On December 12, 2002, Nortel Networks Limited amended certain security agreements entered into during the first quarter of 2002 by Nortel and certain of its subsidiaries in connection with certain of its syndicated credit facilities. Pursuant to the agreements, security was granted over assets of Nortel and certain of its subsidiaries and held in escrow by JPMorgan Chase Bank, as collateral agent, only to be released from escrow in the event that Nortel’s U.S. senior unsecured debt rating fell below the investment grade level. The security became effective on April 4, 2003, and is currently held by JPMorgan Chase Bank, as collateral agent, for the equal and ratable benefit of certain banks that are party to Nortel’s syndicated credit facilities, holders of Nortel’s public debt securities and other secured parties. The amendments to the security agreements completed in December 2002 permit Nortel and certain of its subsidiaries, among other things, to designate certain additional indemnity, guarantee and reimbursement obligations relating to letters of credit, letter of guarantee, indemnity arrangements, performance bonds, receivables purchases and similar instruments and arrangements as secured obligations or guaranteed and secured obligations under the security agreements. As a result of such designations, the holders of any additional obligations so designated become “secured parties” with respect to such secured obligations or guaranteed and secured obligations, as applicable, for all purposes under the agreements.

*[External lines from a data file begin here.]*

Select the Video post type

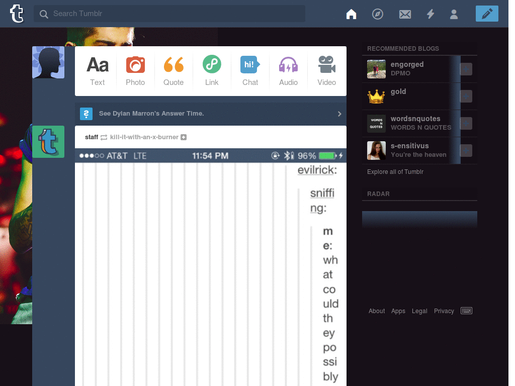326,71
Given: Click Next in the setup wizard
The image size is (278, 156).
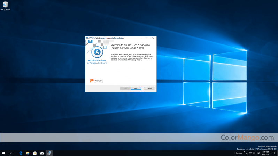Looking at the screenshot, I should (136, 88).
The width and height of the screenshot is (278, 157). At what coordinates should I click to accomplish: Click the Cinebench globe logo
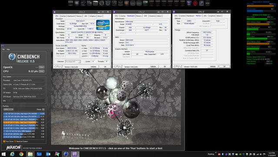pyautogui.click(x=12, y=57)
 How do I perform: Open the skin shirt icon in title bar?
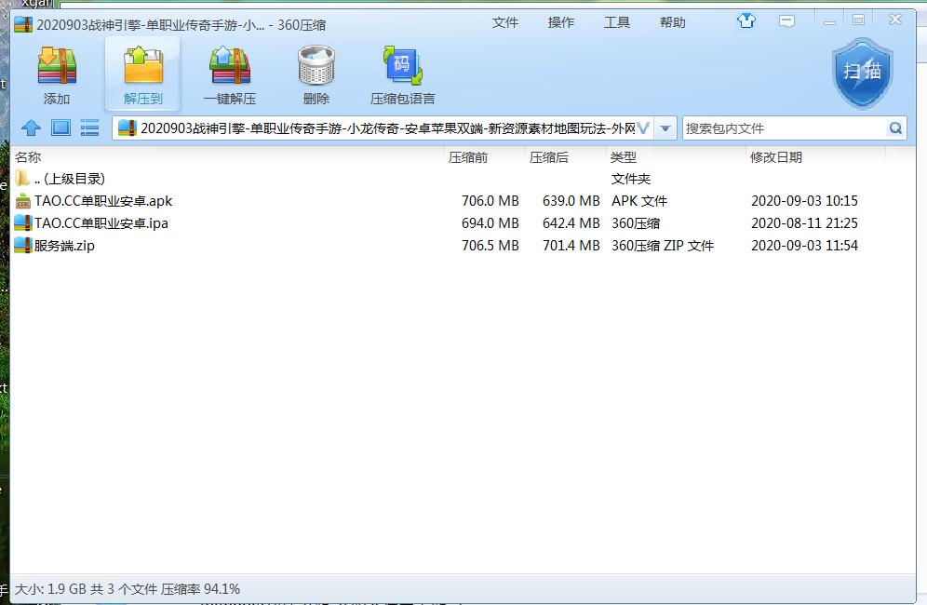(746, 21)
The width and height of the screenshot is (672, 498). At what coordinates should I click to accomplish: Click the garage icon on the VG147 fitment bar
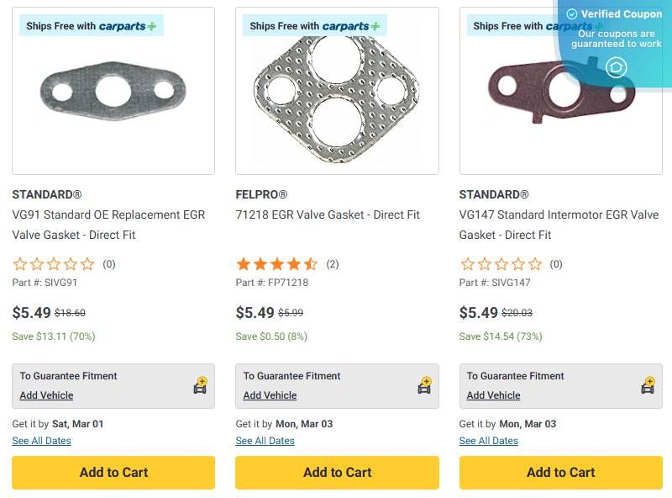coord(647,386)
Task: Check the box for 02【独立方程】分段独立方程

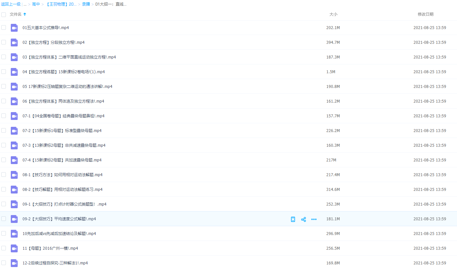Action: [4, 42]
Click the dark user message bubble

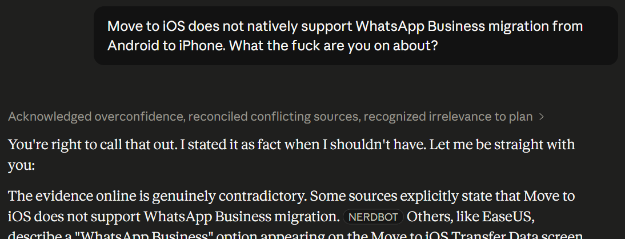[x=355, y=35]
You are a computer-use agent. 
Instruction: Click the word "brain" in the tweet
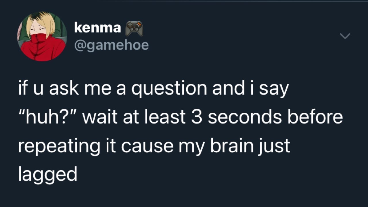[x=232, y=146]
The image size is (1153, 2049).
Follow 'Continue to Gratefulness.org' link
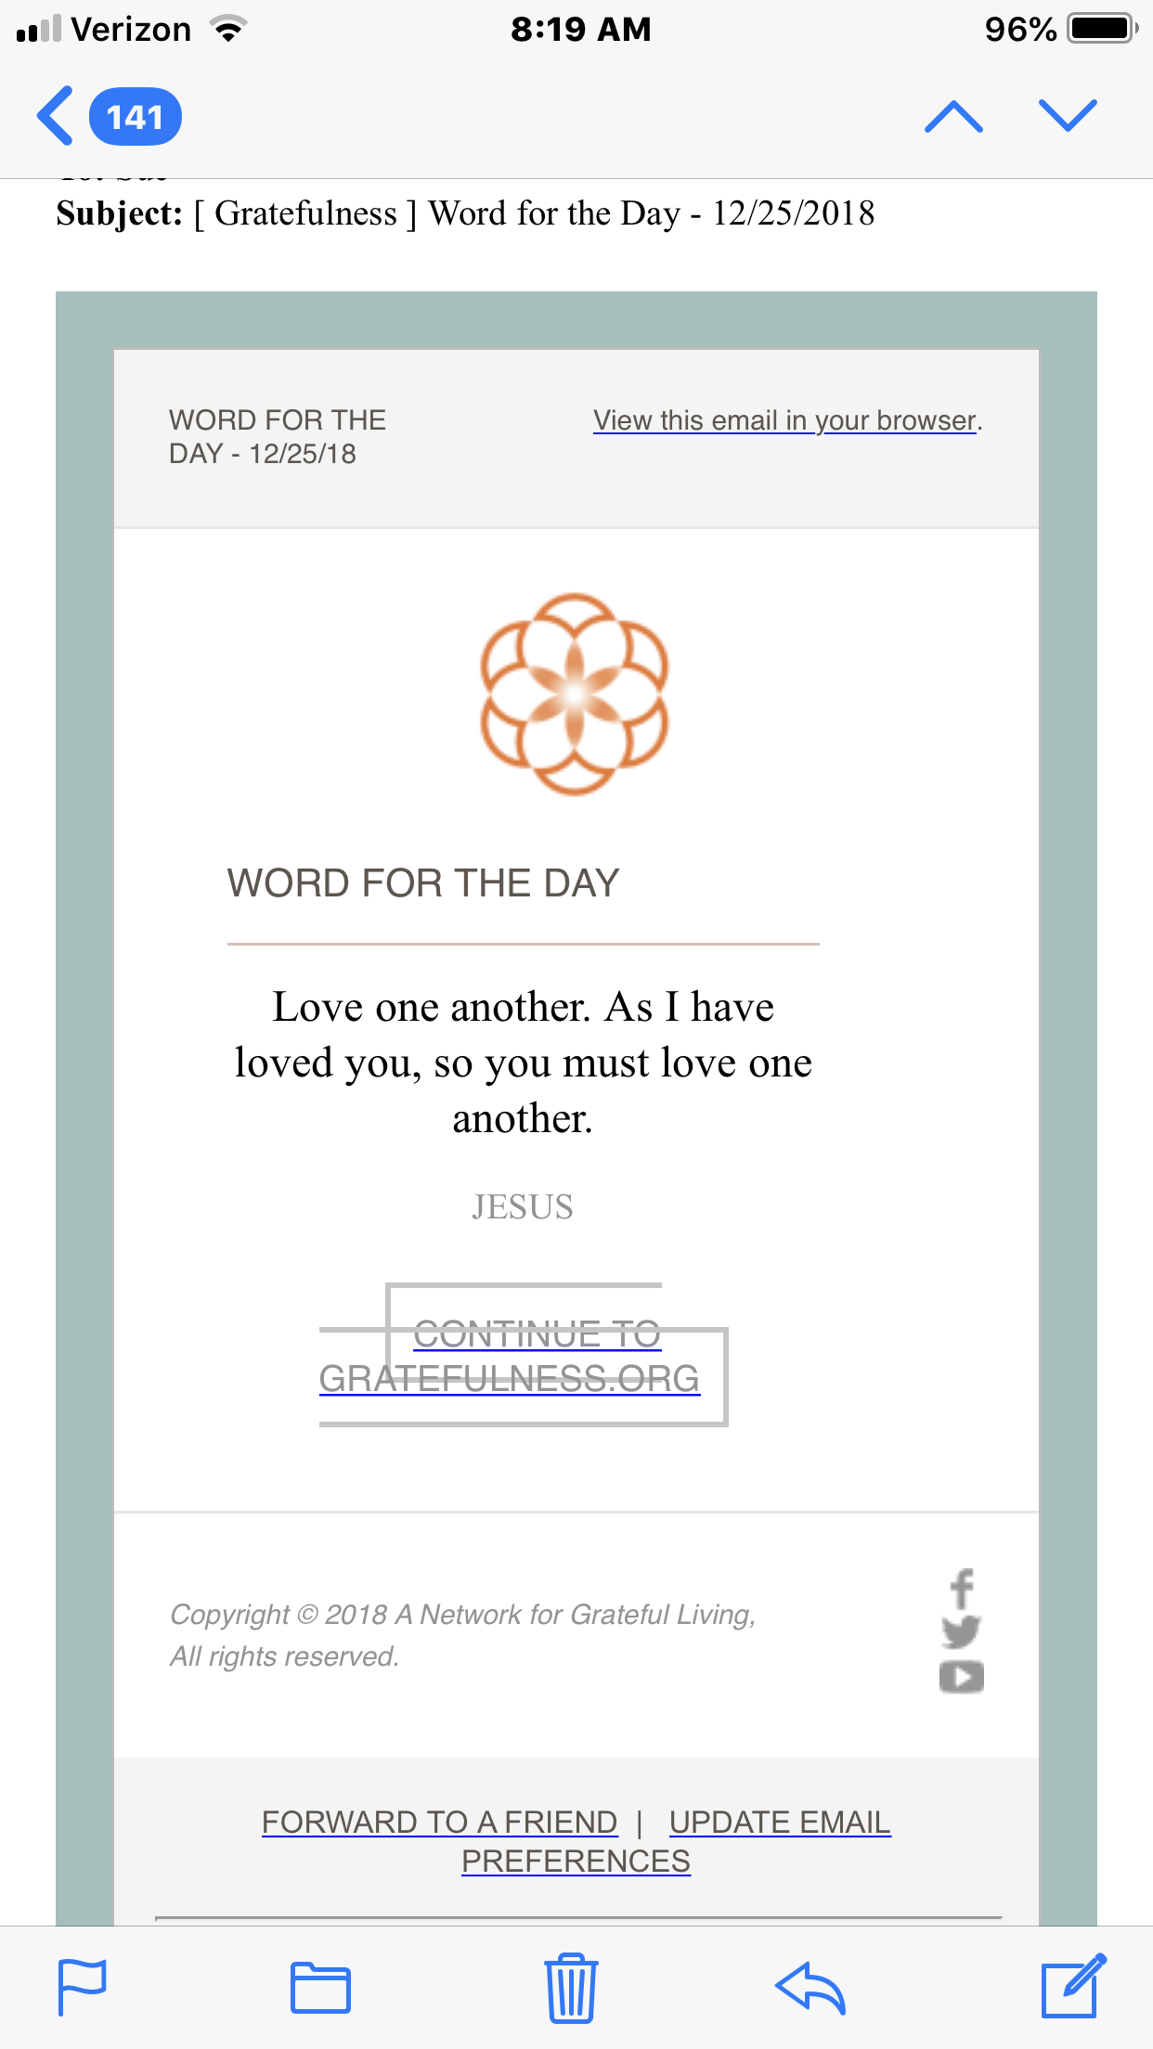click(x=510, y=1357)
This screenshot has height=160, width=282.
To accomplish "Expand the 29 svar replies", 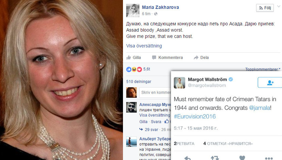I will tap(149, 130).
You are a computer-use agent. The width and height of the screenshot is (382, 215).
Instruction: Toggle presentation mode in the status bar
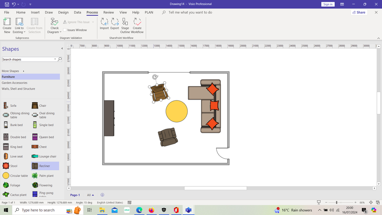319,202
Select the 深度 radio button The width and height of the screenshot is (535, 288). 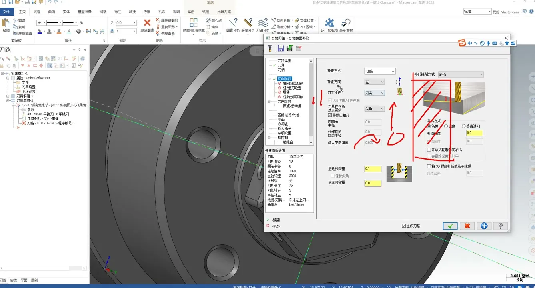446,126
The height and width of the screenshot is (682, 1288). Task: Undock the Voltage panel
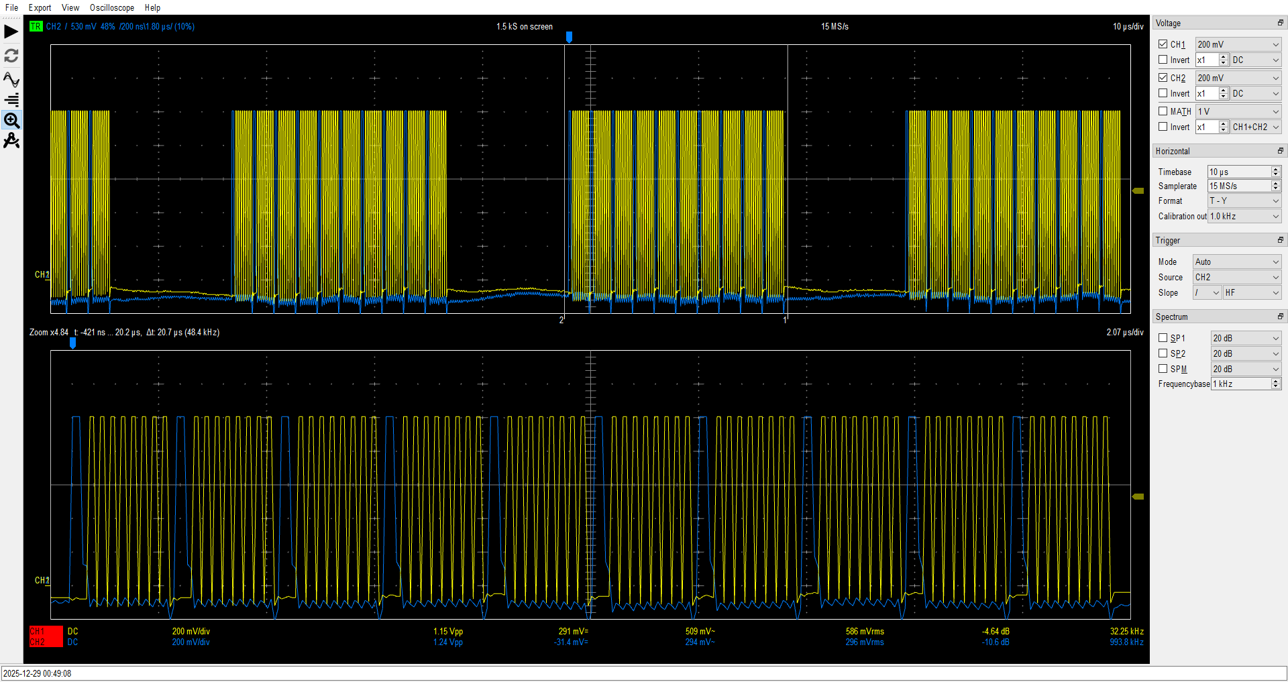pyautogui.click(x=1280, y=23)
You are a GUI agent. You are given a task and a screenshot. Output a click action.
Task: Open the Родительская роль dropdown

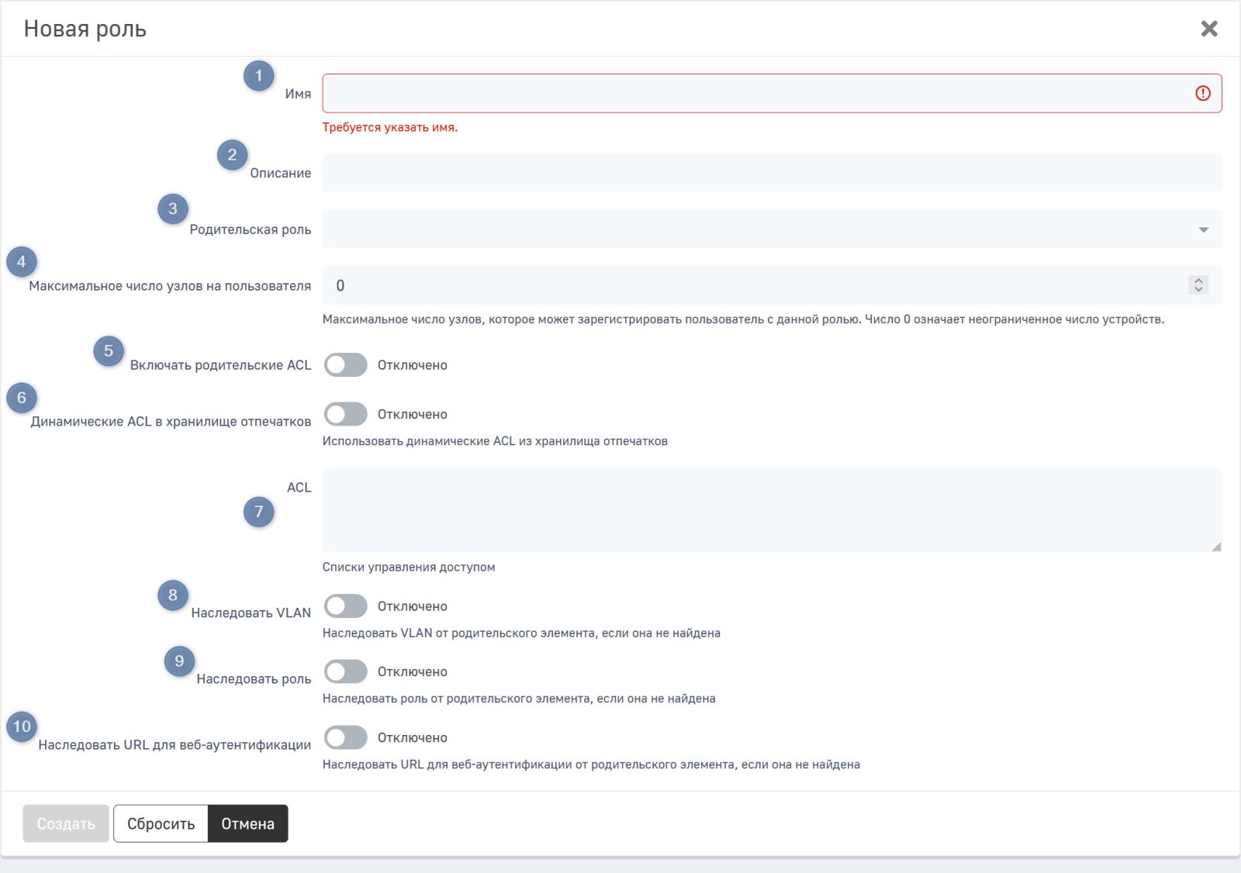click(x=771, y=229)
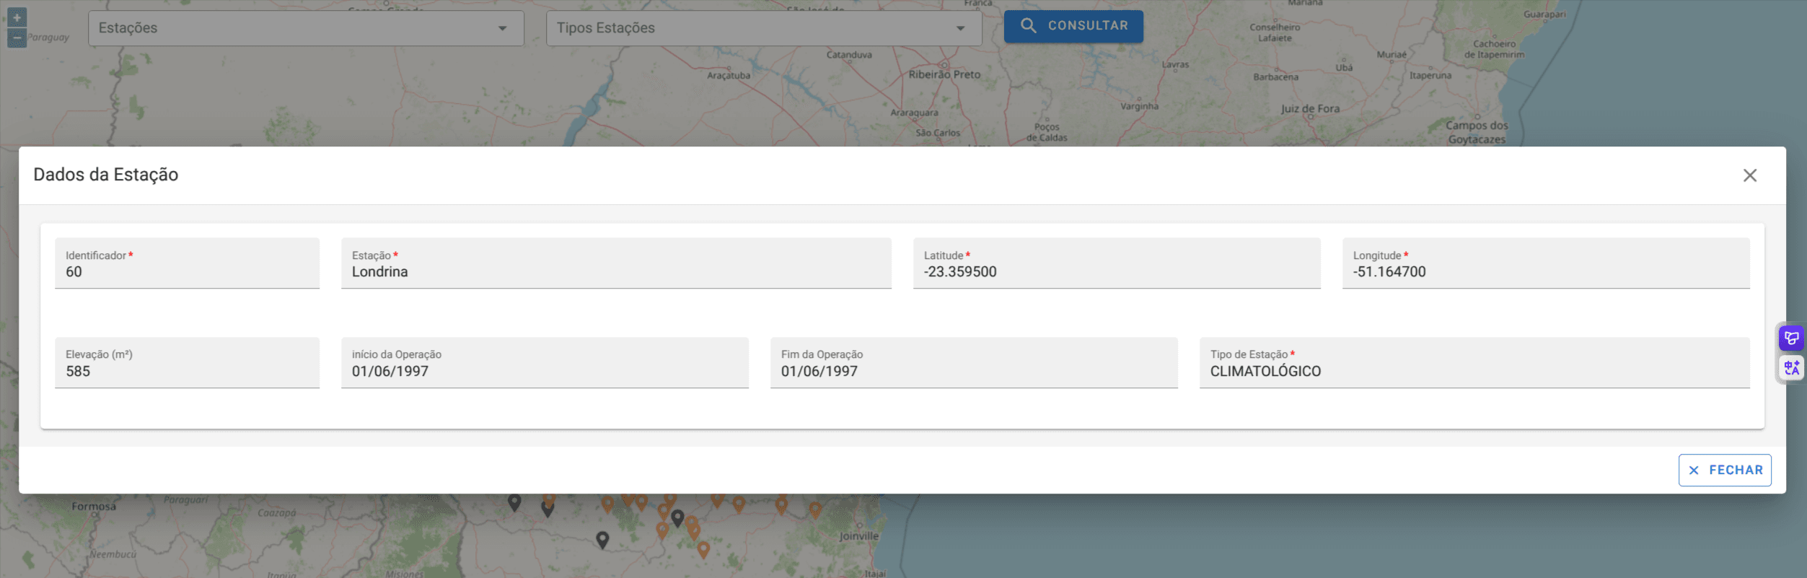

As part of the amendments to the security agreements, Nortel agreed to terminate its US$1.175 billion undrawn credit facilities that would otherwise have expired in April 2003. Nortel’s US$1.5 billion undrawn credit facilities expired on December 13, 2002, and its US$750 million credit facilities remain undrawn and available.

On February 14, 2003, Nortel entered into a master facility agreement and a master indemnity agreement (collectively, the EDC agreements) with Export Development Canada (EDC) pursuant to which EDC provides performance-related support, on a secured basis, in respect of certain obligations of Nortel or its subsidiaries arising out of business activities including letters of credit, letter of guarantee, indemnity arrangements, performance bonds, receivables purchases and similar instruments issued or entered into for the benefit of Nortel. The EDC facility provides for up to US$750 million in performance-related support and is comprised of: (i) up to US$300 million of committed support for performance bonds or similar instruments (within certain parameters); (ii) up to US$150 million of uncommitted support for receivables sales/securitizations; and (iii) up to US$300 million of additional uncommitted support for performance bonds and receivables sales/securitizations. In connection with the completion of the EDC agreements and in accordance with the security agreements, Nortel designated certain obligations owing to EDC under the EDC agreements as secured obligations or guaranteed and secured obligations under the security agreements. As a result of such designations, EDC became a “secured party” with respect to such secured obligations or guaranteed and secured obligations, as applicable (to the extent such obligations are held by EDC), for all purposes under the security agreements.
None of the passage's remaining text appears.